━━ Listed entries

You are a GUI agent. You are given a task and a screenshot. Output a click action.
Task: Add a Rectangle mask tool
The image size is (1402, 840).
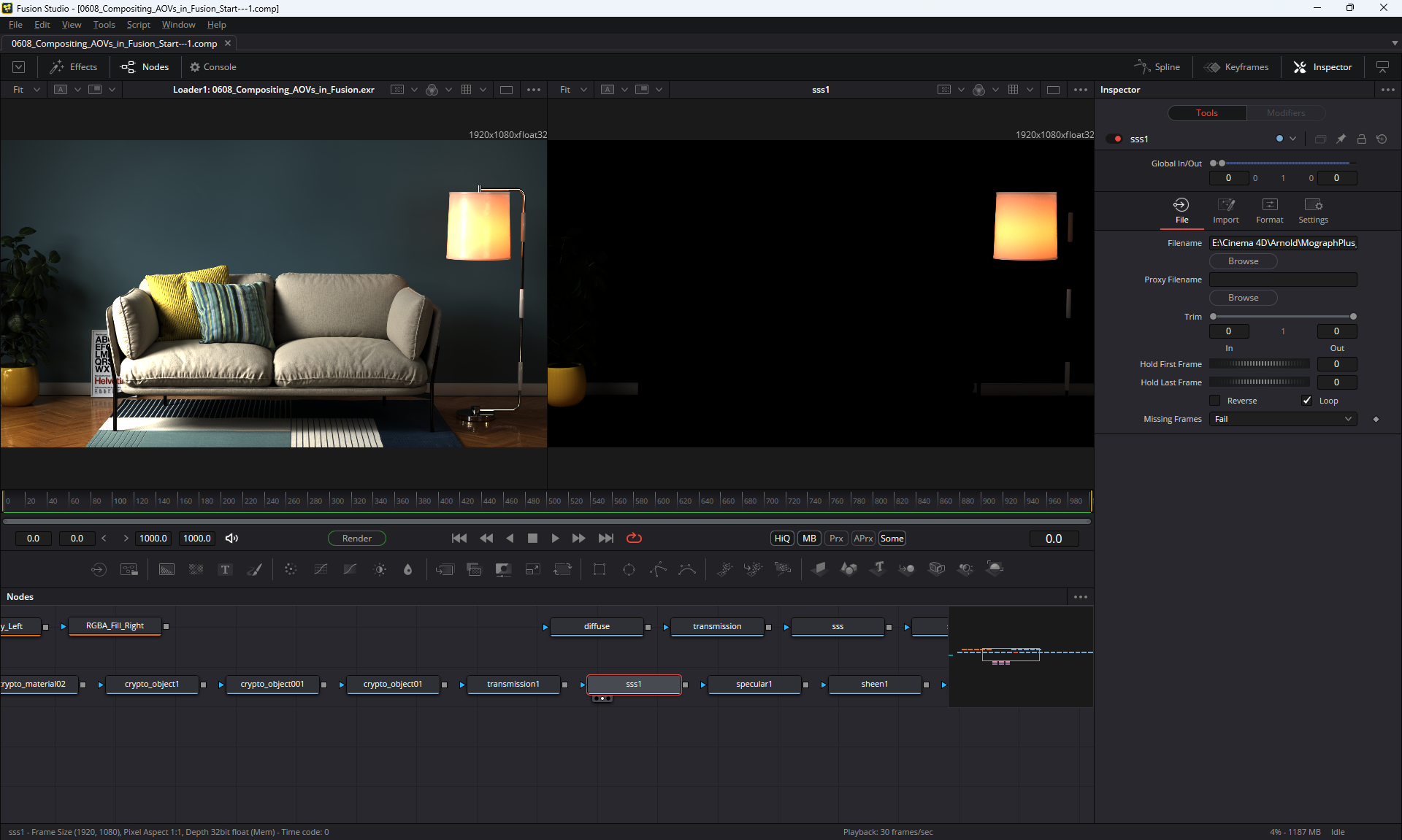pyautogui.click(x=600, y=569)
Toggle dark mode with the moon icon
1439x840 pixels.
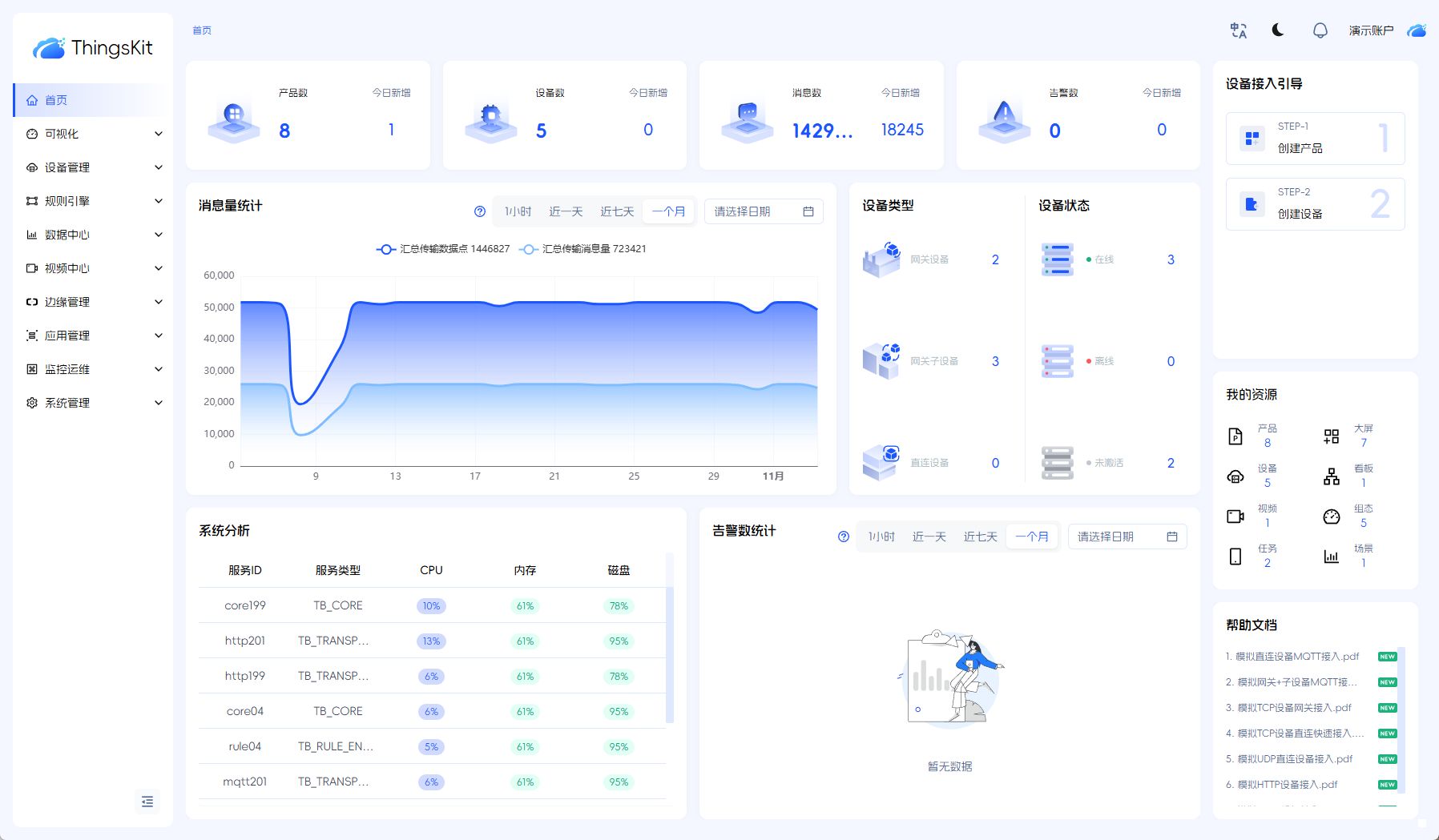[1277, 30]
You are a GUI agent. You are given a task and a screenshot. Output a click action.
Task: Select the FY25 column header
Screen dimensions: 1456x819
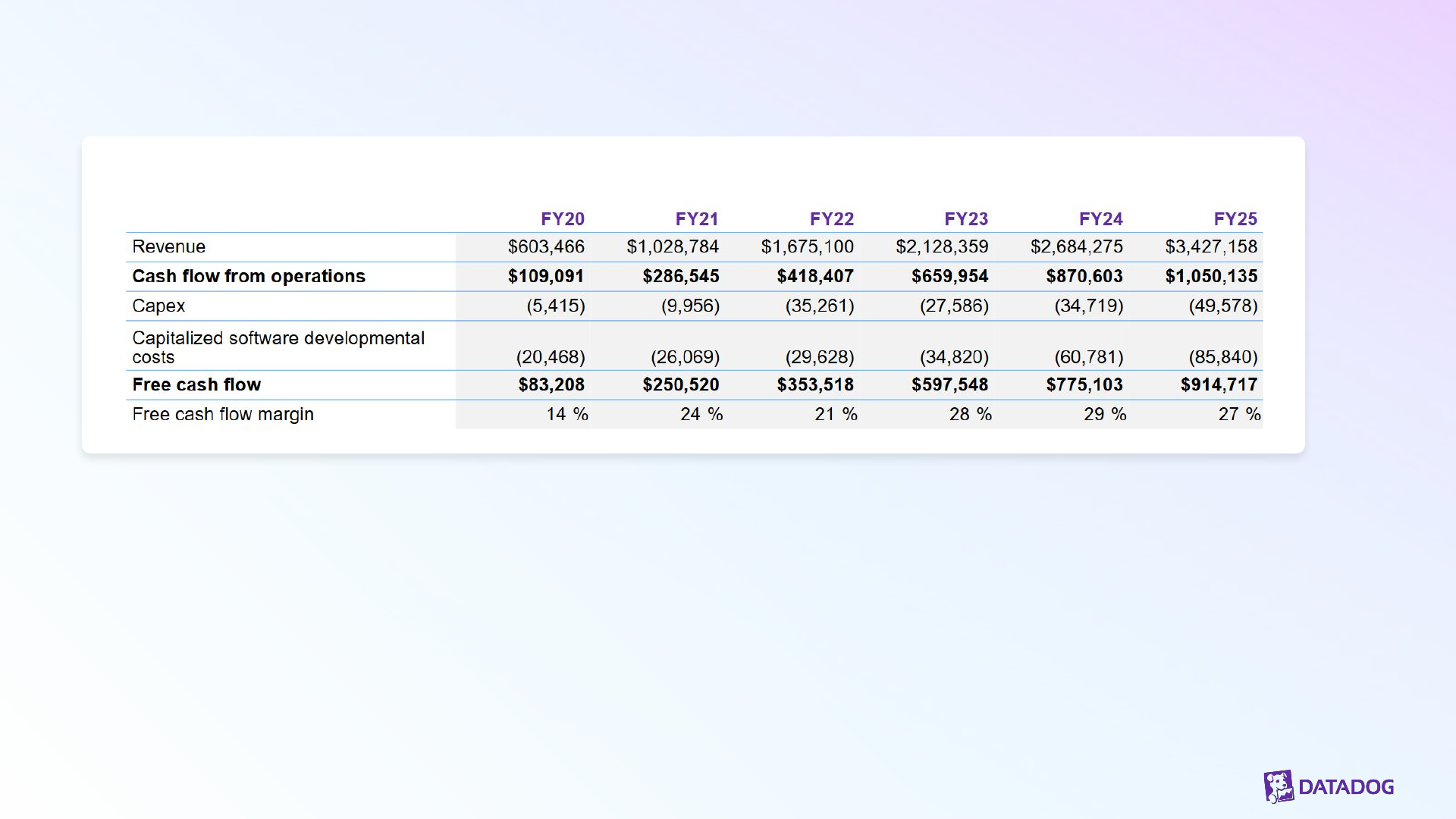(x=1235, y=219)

━━━━

**Required work:** From the line containing "Task: Add a Rectangle mask tool" through the last line of the records, both included, output those lines exactly and nothing else; skip the pictures.

**Answer to this problem:**
Task: Add a Rectangle mask tool
The image size is (1402, 840).
pyautogui.click(x=600, y=569)
Toggle dark mode with the moon icon
1439x840 pixels.
[1277, 30]
You are a GUI agent. You are given a task and a screenshot. Output a click action.
Task: Select the FY25 column header
Screen dimensions: 1456x819
(x=1235, y=219)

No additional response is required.